A recent survey revealed that only five per cent of Kenyans wear clothes made in Kenya. Most Kenyans wear second-hand clothing from abroad, and one of the reasons they give is that Kenyan-made clothing is expensive.
That means they mostly reserve their Kenya-made wear for special occasions. Again, that means everyday wear like T-shirts, jeans, socks and other items are foreign.
What makes Kenyan clothing so expensive or is it just a perception?
Kenya’s fashion industry was estimated to be worth Sh65 billion in 2021, but only a tiny fraction of it benefits locals, yet since about 50 million Kenyans get dressed every day, the untapped potential is massive.
Ironically, the cotton, textiles and apparel (CTA) industry is the second biggest manufacturing activity in Kenya, mostly for export. Big clothing brands like Polo and Hilfiger make their clothing in Kenya for export.
“If you to go the Export Processing Zone (EPZ) and look at what is happening under the African Growth and Opportunity Act (AGOA), you will find that the skills, the machinery, the competencies are actually in the country,” said Anne Mutahi, a specialist in SME development and financial services and SME advisor to the president. She was speaking at an event held by Shop Zetu, which was attended by stakeholders in the fashion industry, with the aim of brainstorming solutions for what ails Kenya’s fashion industry.
Cotton is grown in Kenya, but not enough of it to meet local demand. Most of it is exported and comes back to Kenya as fabric. One of the hurdles that local fashion practitioners have to contend with is that currently, most of the fabric they use is imported and expensive, yet it is where most of the costs are centered.
“Up to 70 per cent of the cost of making any piece of clothing is the fabric,” said Wandia Gichuru, co-founder and CEO of Shop Zetu.
Some of the other costs are brought on by the fact that the fashion industry is complex, with a lot of moving parts in the process and steps, yet there is a lack of co-ordination in the industry.
Mutahi gave the example of Turkey where there is cooperation within the entire value chain in the fashion industry, which in turn is in excellent collaboration with the government to make the industry function. The result is that Turkey has become a global fashion hub.
“Turkey is known for speed, being cost-efficient, and fashion responsive; they are able to design something very quickly and distribute it,” she said.
Other costs like electricity, conversion of water, transportation and so forth have to be considered. It goes down to small items like buttons and zips, all of which add to costs.
“I think it was three years ago we went to EPZ and we were shocked to find that even buttons had to be imported. Are you telling me that Kenyans cannot make buttons consistently to sell to all these EPZ people? I was even shocked that even the packaging material that goes out has to be imported,” said Mutahi.
She added that working together in the fashion industry that could also advise and lobby as a collective to the government would enable solutions to be found that make everything more cost-effective both to the producers and the consumers.
“Because I know for sure that we have the energy. We have the ability to do so,” she said.

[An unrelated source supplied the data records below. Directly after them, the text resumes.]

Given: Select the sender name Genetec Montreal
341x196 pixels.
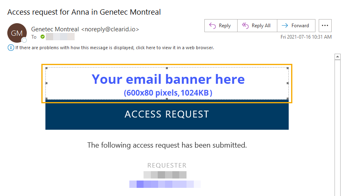Looking at the screenshot, I should 55,29.
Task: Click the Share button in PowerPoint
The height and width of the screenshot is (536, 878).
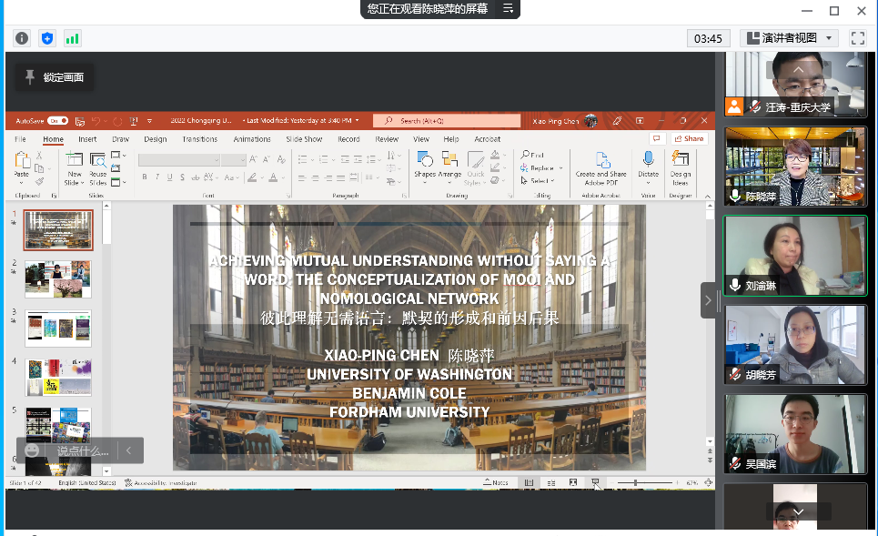Action: point(691,139)
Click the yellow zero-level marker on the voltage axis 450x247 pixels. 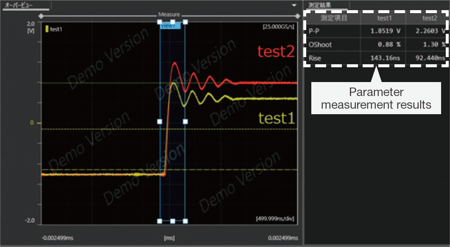coord(39,123)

One of the main solutions suggested is that government should consider waiving duty on imported fabric. “As we wait for the local textile mills to expand and improve their offering, which we will support and continue to do, we need to stop starving this industry of the raw materials that we need to make our products,” said Gichuru.
“That one change alone would allow fashion brands and designers to reduce our costs, thereby reducing prices and it will widen the offerings that we make significantly,” she said.

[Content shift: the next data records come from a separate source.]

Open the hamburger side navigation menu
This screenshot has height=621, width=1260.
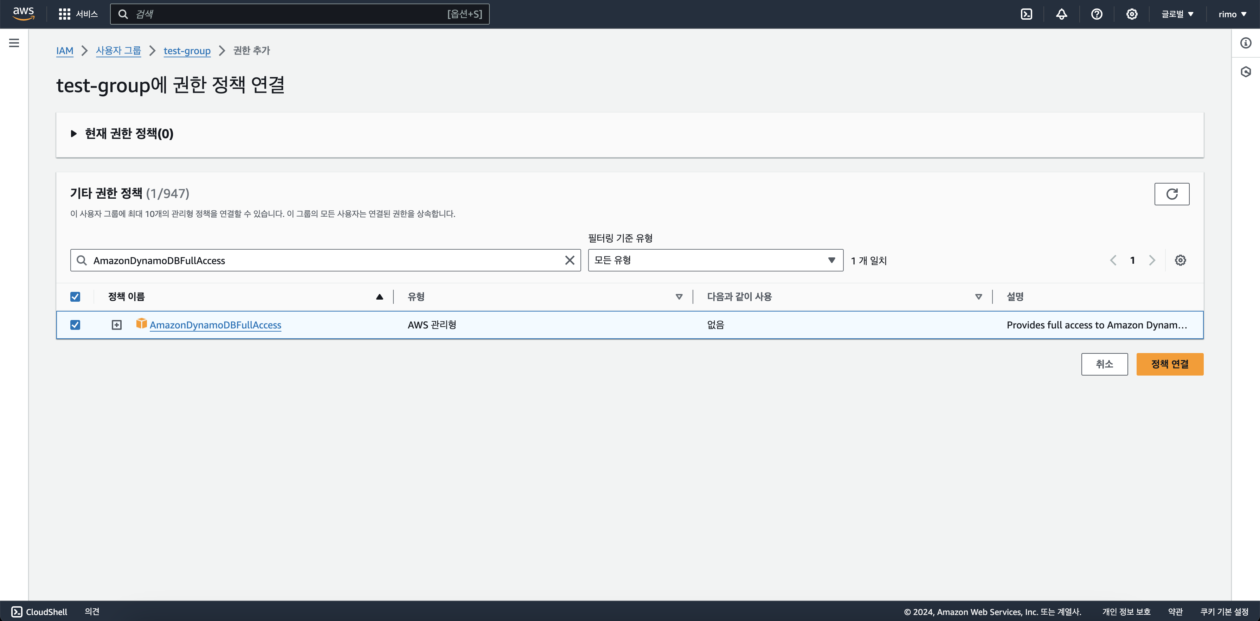point(14,43)
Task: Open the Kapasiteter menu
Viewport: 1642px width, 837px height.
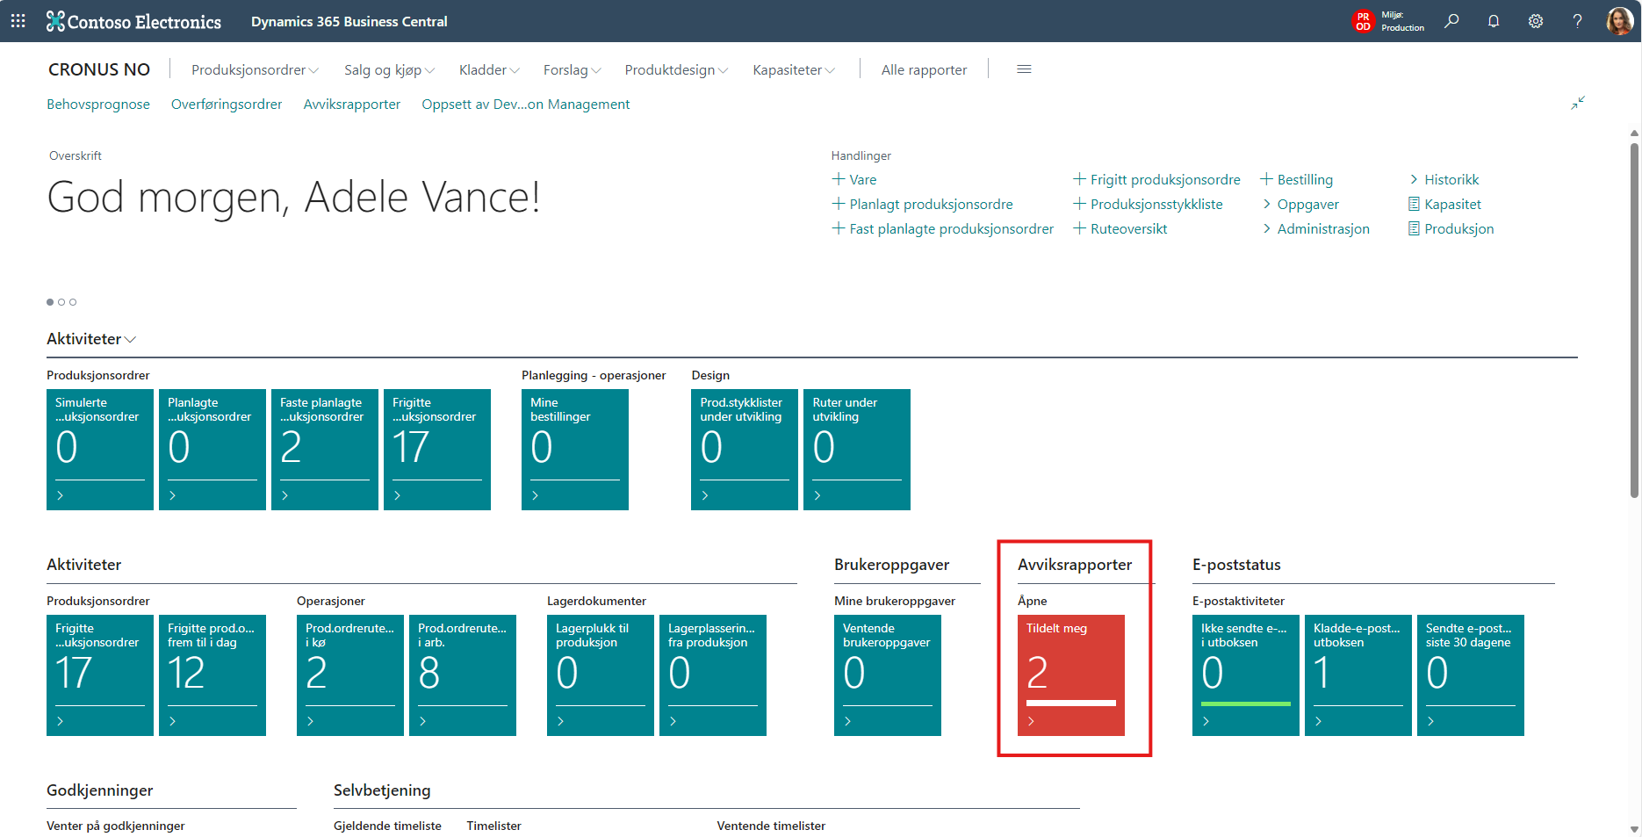Action: (x=793, y=69)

Gichuru is also the co-founder of Vivo whose clothing items are 100 per cent Kenya-made, with 19 fashion stores across Kenya and one in Rwanda, and employs over 300 people.
“The milestones Vivo has attained are evidence that local fashion is a serious business. It is a real thing and it can work. If nothing else, it is proof that Kenyans are ready to buy made in Kenya,” she said, adding that the local industry creates employment. “From our experience, a brand that produces locally will create five times as many direct jobs as a brand that imports their products.”